- Active: 1 October 1919–1920
- Allegiance: Makhnovshchina
- Branch: Revolutionary Insurgent Army of Ukraine
- Type: Partisan corps
- Size: 1,000
- Nickname: Kyiv Insurgent Corps
- Equipment: 500 bayonets, 20 sabers, 4 machine guns.
- Engagements: Ukrainian War of Independence

Commanders
- Notable commanders: Oleksandr Kalyuzhny

= 6th Kyiv Corps =

Military unit

The 6th Kyiv Corps was a military formation of the Revolutionary Insurgent Army of Ukraine, one of 4 corps which was created in October 1919 and existed until 1920.

==History==
On 1 September 1919, a meeting of insurgents was held in Dobrovelychkivka, at which a delegate was elected from each regiment. The meeting discussed the question of the further political existence of the Makhnovshchina as an independent organism. They also discussed the issue of reorganizing the insurgent regiments into a single army that would be effective in guerrilla warfare. The meeting elected a Military Revolutionary Council, as the central command of the insurgents. The insurgent regiments led by Nestor Makhno were officially named the Revolutionary Insurgent Army of Ukraine (RIAU). Viktor Bilash was in charge of organizing the army. Bilash developed the structure of the RIAU, which consisted of four corps (three active and one reserve), each built from a number of divisions, which were in turn divided into regiments, battalions, companies and platoons.

At the end of September 1919, the RIAU headquarters in the village of Verblyuzhki created the Kyiv Corps from a battalion of former Hryhorivites and the 1st Makhnovist regiment, and Oleksandr Kalyuzhny was elected commander. The group was instructed to go to the village of Peschaniy Brod, to find Nestor Makhno and give him the orders of the headquarters and the RIAU council. The insurgent group was also supposed to occupy the area of Uman, Tarashcha, Korsun-Shevchenkivskyi and Zvenyhorodka, in the vicinity of which the Makhnovists were to start forming the "Kyiv Insurgent Corps". On 1 October, the created corps left Verblyuzhki to conduct military operations in the Uman region, where they helped evacuate wounded Makhnovists.

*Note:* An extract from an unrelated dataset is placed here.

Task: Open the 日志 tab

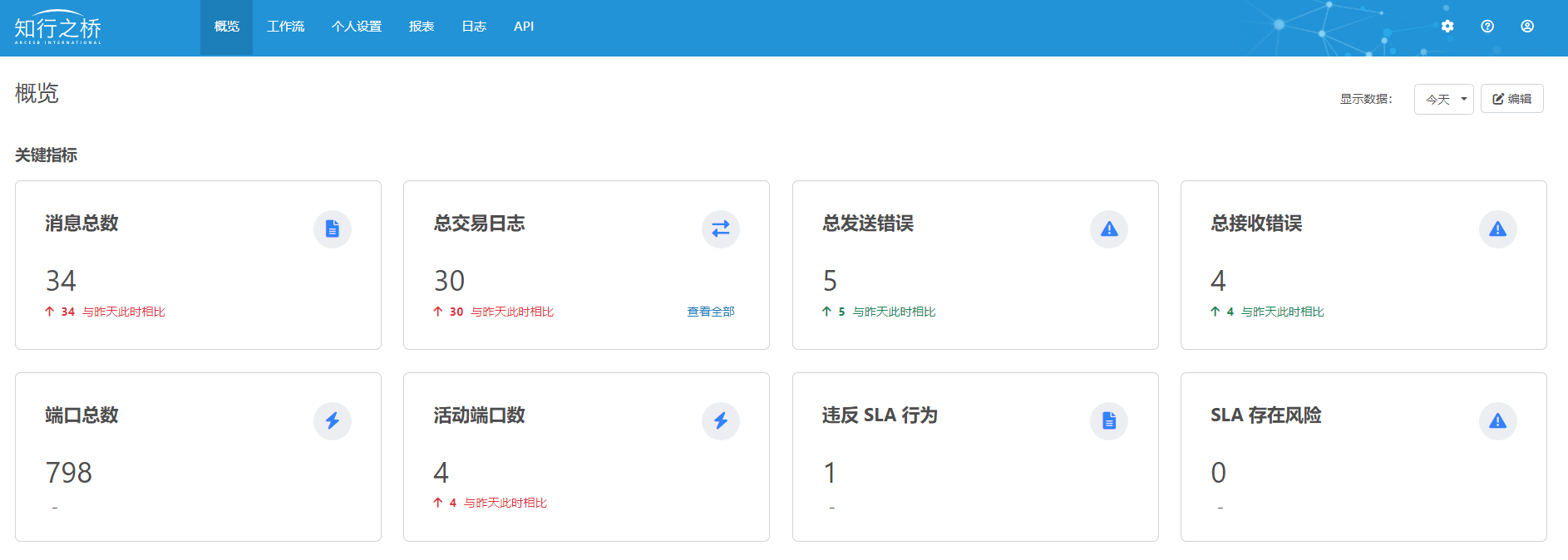Action: [x=474, y=27]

On 17 November, Ryabonov's Kyiv group in the Korsun region occupied Stavyshche and Kaniv, destroying and displacing the forces of Abram Dragomirov to Volodarka.

===Second formation===
In November 1919, as part of the 3rd Katerynoslavsky corps, the Volno-Cossack Insurgent Katerynoslavschiny group was created, headed by Gladchenko, the further command assumed by this group included the Middle Dnieper group, and other small detachments in the regions of Kamianske, Znamianka and Dolinskaya, after which the group was deployed to the 6th Kyiv corps.

==Composition==
- Hryhorivsky battalion
- 5th Huliaipole regiment (3rd corps)

==Bibliography==
- Bilash, Oleksandr (1993). "Дороги Нестора Махно"
- Shatailo, O. L. (2000). "Генерал Юрко Тютюнник"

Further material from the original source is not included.